Prison Radio
Mumia Abu-Jamal

Recently, a congressman announced his opposition to a computer corporations’ honoring of the late activist, Yuri Kochiyama.

Kochiyama, in her long and eventful life, fought for many things, among them, this commentator’s life and freedom.

By attacking her, this congressman sought to attack me, but it appears his aim was off, for after all is said and done, he only succeeded in besmirching himself.

Here’s why: Pennsylvania’s Republican Senator, Patrick Toomey, attacked the memory of a woman who has become a legend in the minds of many. For if anybody knows anything about freedom and its costs, it isn’t Toomey, a thin-lipped mediocre politician who began as an investment banker; it’s Yuri, who , when just a little girl, was thrown (along with her entire family) into an American concentration camp for the high crime of being Japanese in a racist, white nation.

When she grew up and married Bill Kochiyama, she was active in the civil rights movement, fighting for social justice for Black children. She later joined the Black Liberation movement, and in one of the most touching moments of that movement, when Malcolm X was assassinated, the young Japanese woman cradling Malcolm’s head, as he breathe his last? That was Yuri.

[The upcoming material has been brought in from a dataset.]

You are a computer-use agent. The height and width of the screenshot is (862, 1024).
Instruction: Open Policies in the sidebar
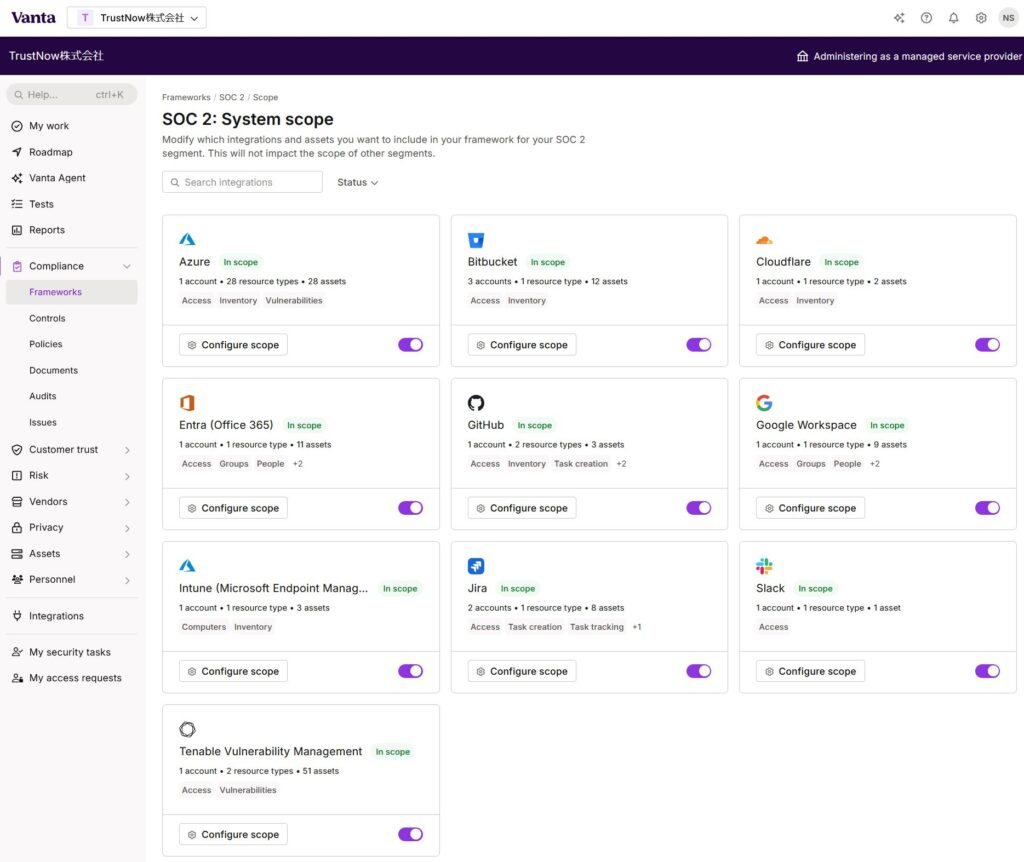(46, 344)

She would later support a plethora of freedom movements — yes, including this commentator’s — because, who best to fight for freedom than those who know the absence of it?

When most little girls played with rag dolls, or played jacks, little Yuri, who used to sing: ‘My country tis of thee, sweet land of Liberty, of thee I sing -‘, looked around her and saw barbed wire, armed guards, and dry, barren earth, blowing tumbleweeds.

This sensitive, beautiful little girl, and American citizen, mind you 9y’know, ‘born-in-the-USA), saw the scowling faces of fear and armed hatred in the visages of American troops, and the even uglier politics of rabid, rightwing racists which made such cruel concentration camps possible.

The question arises: who is more worthy of honor; Yuri Kochiyama, a life-long freedom-fighter; or Patrick Toomey, a narrow-minded politician, trying to play his off-note of fear for political advantage?

We love Yuri Kochiyama — and Toomey isn’t worthy to lick her boots.